▶ Rangkaian Latihan
A: Salin kembali bagian berita tentang penganiayaan mahasiswa yang diawali kata-kata "Tak selang berapa" dan diakhiri "memukul bagian mulutnya.", tetapi ubah "pinggir jalan" menjadi "tepi jalan".
B: Lanjutkan berita tentang penganiayaan mahasiswa UIN Raden Fatah Palembang mulai dari kalimat sesudah kalimat terakhirnya.

▶ Kutipan Teks

--------

Mahasiswa di Palembang Dianiaya Senior
PENGAKUAN Mahasiswa UIN Raden Fatah Palembang: Disundut Api, Ditelanjangi & Dihadapkan ke Mahasiswi
"Selama 20 menit saya telanjang bulat di depan mereka," ujar Arya, mahasiswa UIN Raden Fatah Palembang yang mengaku dianiaya seniornya.
Bahkan Arya hanya diberikan obat penahan nyeri untuk kemudian kembali dipukuli.
Tak selang berapa lama dari sana, tepat pukul 22.00 WIB akhirnya dia kembali dibawa ke pinggir jalan di kawasan bumi perkemahan tersebut untuk mendapatkan kekerasan lainnya.
Menurut Arya, saat itu ketua umum UKMK PBM UIN RF Palembang turut melakukan tindakan penganiayaan dengan memukul bagian mulutnya.
Berdasarkan informasi, diketahui saat itu kegiatan diksar UKMK Litbang juga bergabung dengan diksar UMKM PBM UIN Raden Fatah Palembang.

--------

▶ Informasi yang Diberikan

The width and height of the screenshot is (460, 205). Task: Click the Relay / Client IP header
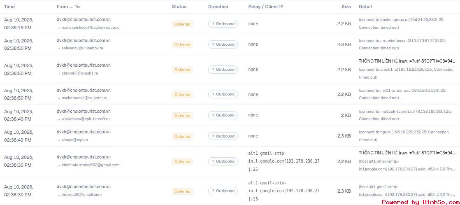click(x=266, y=7)
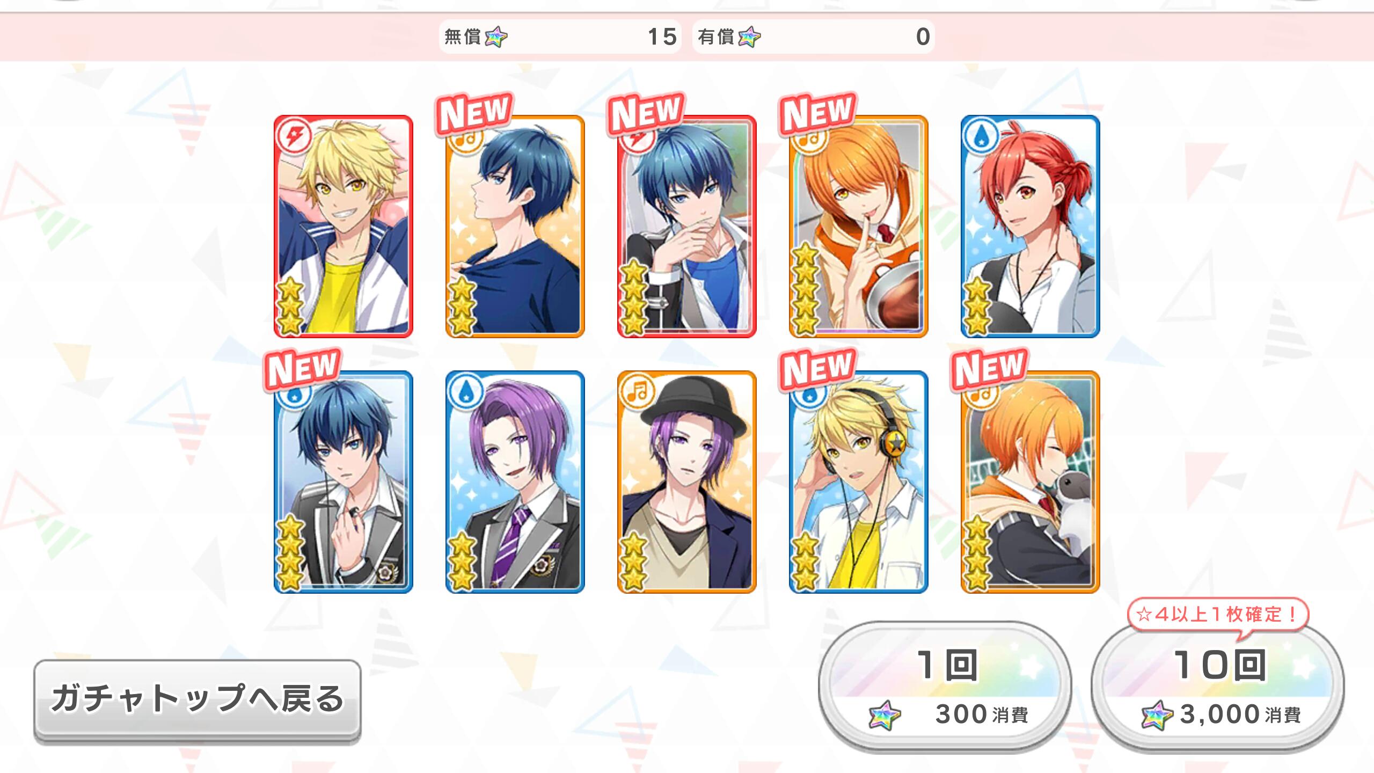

--------

▶ Jawaban
A:
Tak selang berapa lama dari sana, tepat pukul 22.00 WIB akhirnya dia kembali dibawa ke tepi jalan di kawasan bumi perkemahan tersebut untuk mendapatkan kekerasan lainnya.
Menurut Arya, saat itu ketua umum UKMK PBM UIN RF Palembang turut melakukan tindakan penganiayaan dengan memukul bagian mulutnya.

B:
Beberapa saat setelah kejadian itu, salah satu alumni yang juga diketahui saat ini tengah menempuh pendidikan S2 di UIN Raden Fatah Palembang sempat melihat langsung kejadian tersebut tanpa ada upaya melerai dan menghentikannya.
"Yang saat itu dia lakukan hanya mengecek hp saya yang diberikan kepada salah satu pelaku, dia datang dari jam 11 dan tanpa ada upaya untuk melerai saya. Dia datang dan menyaksikan saya dipukuli," lanjutnya.
Tepat pukul 24.00 WIB Arya mengaku kembali diminta untuk membuat video klarifikasi dengan mengenakan baju batik.
Berbeda dari video yang telah beredar, kali ini terlihat wajah korban sudah cukup lebam akibat kekerasan sebelumnya.
"Sesudah buat video itu saya akhirnya diberikan obat nyeri, obat sakit kepala dan saya meminta balsem untuk mengobati mata saya yang bengkak," ucapnya.
Dijemput Saksi
Setelah meminum obat yang diberikan pelaku, akhirnya sejumlah saksi diketahui melakukan panggilan video melalui kontak whatsapp korban dan menanyakan kondisi korban saat berada di TKP.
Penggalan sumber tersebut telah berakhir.